STATED PROBLEM: Copy out the entries below word for word, omitting the pictures.
# SUPPLIED ENTRIES start
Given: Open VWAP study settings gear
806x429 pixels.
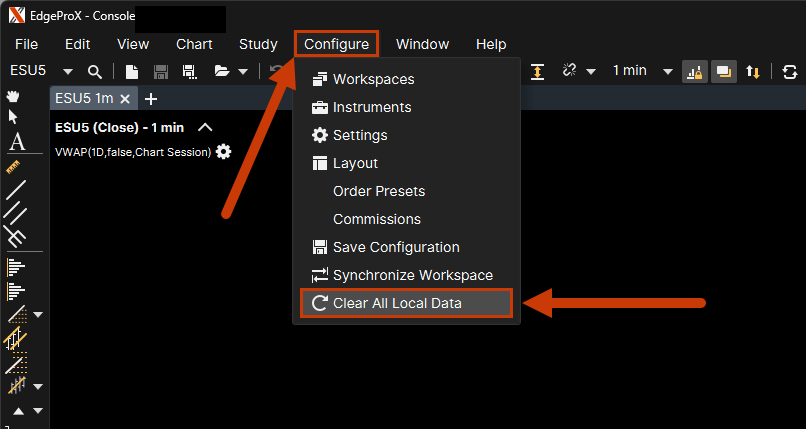Looking at the screenshot, I should coord(223,151).
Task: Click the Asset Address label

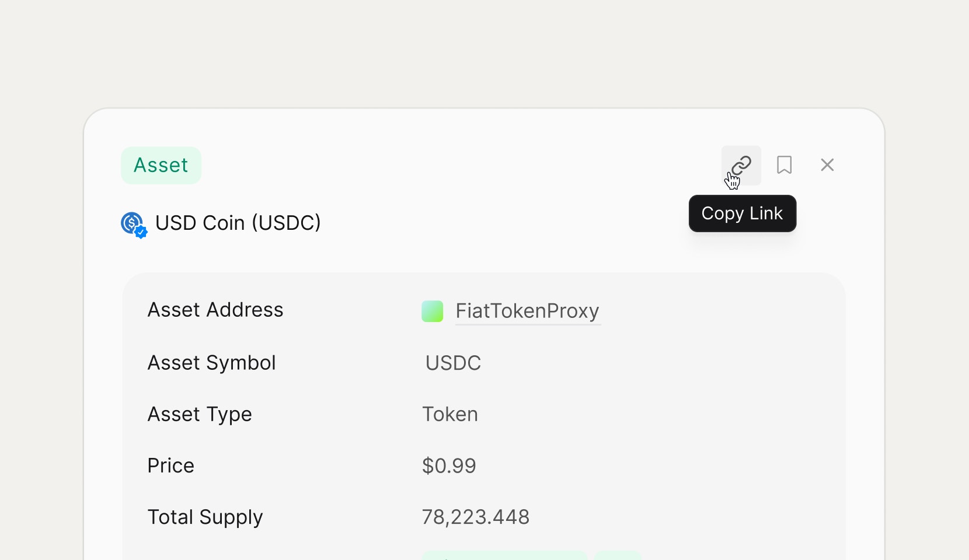Action: point(215,310)
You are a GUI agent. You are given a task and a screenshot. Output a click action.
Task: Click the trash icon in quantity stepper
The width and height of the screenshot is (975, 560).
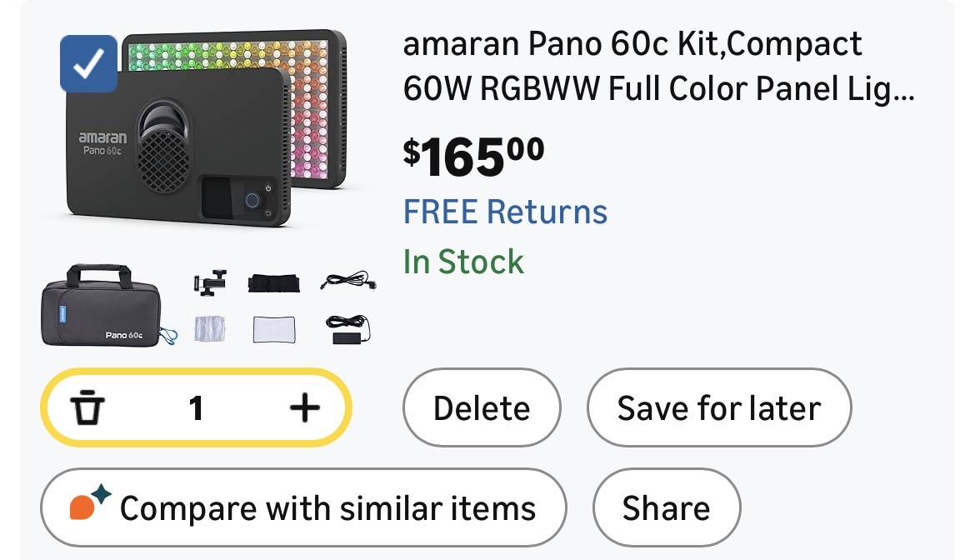pos(88,408)
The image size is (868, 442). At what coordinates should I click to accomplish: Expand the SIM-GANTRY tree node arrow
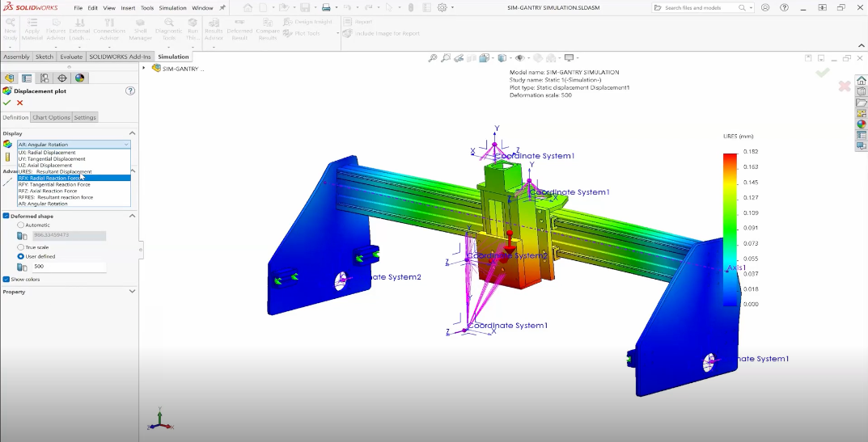[x=144, y=68]
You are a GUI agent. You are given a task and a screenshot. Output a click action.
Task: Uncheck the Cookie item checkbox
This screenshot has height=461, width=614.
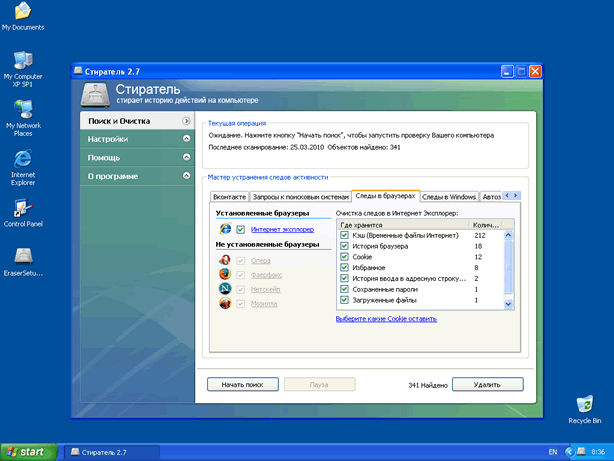pyautogui.click(x=345, y=256)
# SUPPLIED ENTRIES end
SOLUTION:
Given: Open VWAP study settings gear
806x429 pixels.
Looking at the screenshot, I should coord(223,151).
Task: Click the Asset Address label

Action: point(215,310)
You are a GUI agent. You are given a task and a screenshot. Output a click action.
Task: Click the trash icon in quantity stepper
The width and height of the screenshot is (975, 560).
pos(88,408)
The image size is (868, 442). At what coordinates should I click to accomplish: Expand the SIM-GANTRY tree node arrow
[x=144, y=68]
You are a GUI agent. You are given a task and a screenshot. Output a click action.
Task: Uncheck the Cookie item checkbox
This screenshot has height=461, width=614.
pyautogui.click(x=345, y=256)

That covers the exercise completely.